RAID 6 covers more bases

By Charles Eischen

RAID technology — Redundant Array of Independent Disks — lets you establish varying degrees of data protection depending on the particular requirements of a given application. RAID levels 0, 1, 5 and 10 have been the most widely used, with RAID 5 (rotational parity) reigning supreme for fault tolerance because it allows data on a failed drive to be rebuilt without losing accessibility to stored information. RAID 6 (double parity) provides a higher level of fault tolerance by protecting data on two drives in the event of a failure.

In a RAID 5 array data is striped across all drives and parity information is distributed and stored across all the disks. If a drive fails the surviving array operates in degraded mode until the failed drive is replaced and its data is rebuilt from the parity information. But all data will be lost in the event of a second drive failure during a rebuild or a latent media defect that causes a read error during the rebuild. Today’s increased hard disk capacities are causing longer rebuild times, which increases the likelihood that a second drive will fail during rebuild.

RAID 6 eliminates that risk. In a RAID 6-enabled system a second set of parity is calculated, written and distributed across all the drives. This second parity calculation provides significantly more fault tolerance because two drives can fail without resulting in data loss.

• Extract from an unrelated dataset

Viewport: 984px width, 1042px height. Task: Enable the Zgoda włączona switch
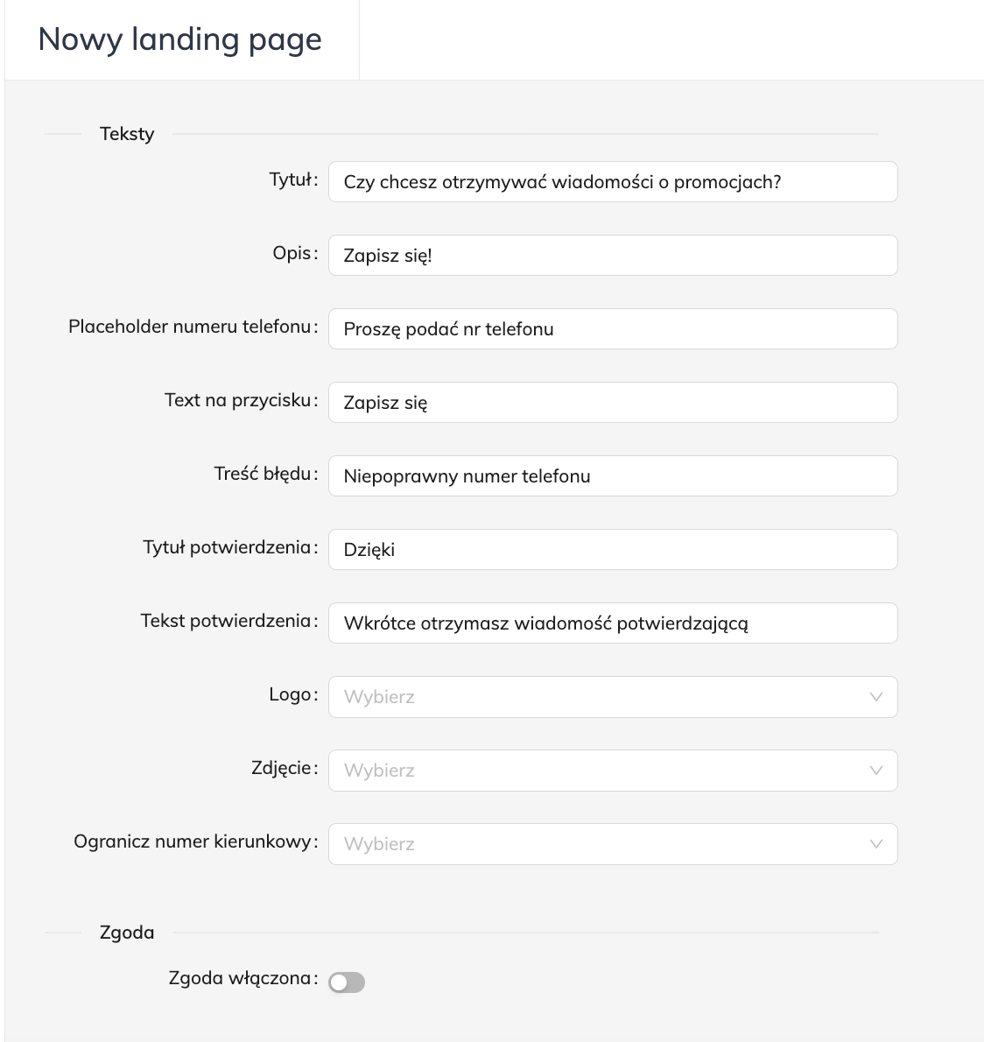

But the additional calculations required with RAID 6 adversely affect write performance. Performance benchmarks show a RAID controller can suffer more than a 30% drop in overall write performance compared with a RAID 5 implementation. RAID 5 and RAID 6 read performance are comparable.

RAID suppliers implement their designs differently, so it is important to find controllers that minimize the RAID 6 write penalty. Look for controllers that make double parity calculations simultaneously and that use dedicated, silicon-based stripe handlers to reduce the write penalty radically.